Thank you so much for your lovely comments about my photographs I really appreciate it. Because several of you said you wished you had time to do a photography course I thought I would pass on a few pointers which help me. I hope that is not too presumptuous of me.
Firstly I think that your best friend is the crop tool. Even simple editing programs have this facility. I will take you through my thinking in cropping a picture.
Here is the originally photograph of some honesty flowers I took with the macro lens. It is quite pretty, but not very exciting.
I use the crop tool to try to find a better composition using the usual rules. With flower pictures I often find a square crop works well. As the flowers that are in focus are in the left hand side that is the area I will use. Firstly I found this crop which gives strong diagonals. It also shows up the green seed pod which is sharply in focus against the darker background.

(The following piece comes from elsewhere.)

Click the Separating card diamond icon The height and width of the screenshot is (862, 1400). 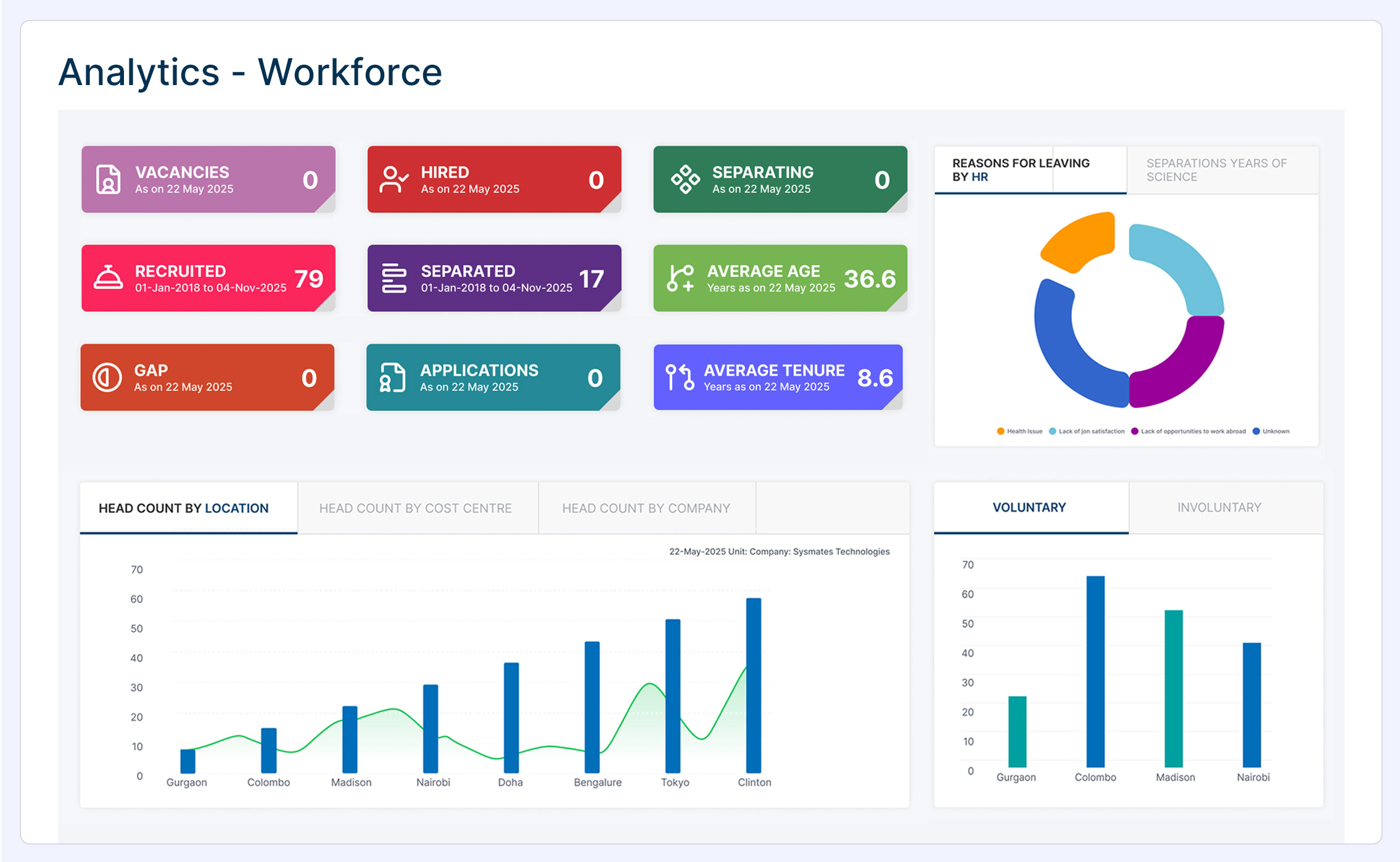pyautogui.click(x=685, y=179)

The rule of thirds is also a very useful compositional tool. I look for elements which fall on a line dividing the rectangle into thirds. As you can see with this composition the lines are only a loose guide but they do help balance your composition.
Here are both pictures without the lines - do you have a preference?
Another composition pattern I look for is a triangle.
Of course there are many compositional devises; a single diagonal, inverted triangle, vertical lines, horizontal lines and you could probably name more. By using the crop tool you can use these lines to strengthen your composition. Sometimes you only need to crop a little off one or more sides of your photograph to make all the difference and draw emphasis to your subject. This comma butterfly I took works quite well. I hand held the camera and was using automatic focus so I had my subject dead centre in case it flew off.
But a simple crop makes all the difference. I have used the rule of thirds for the crop below.
(The rule of thirds gives a pleasing balance and is close to the Golden Section - but that is another story)
I think that many people shy away from using these simple editing tools. At first I thought it was 'cheating' to change my photographs, but of course photographers who develop their own pictures in the dark room have many 'tools' to help them make the most of their photographs. If you have never played with the crop tool, I hope you will give it a go and let me know what you think of the outcome.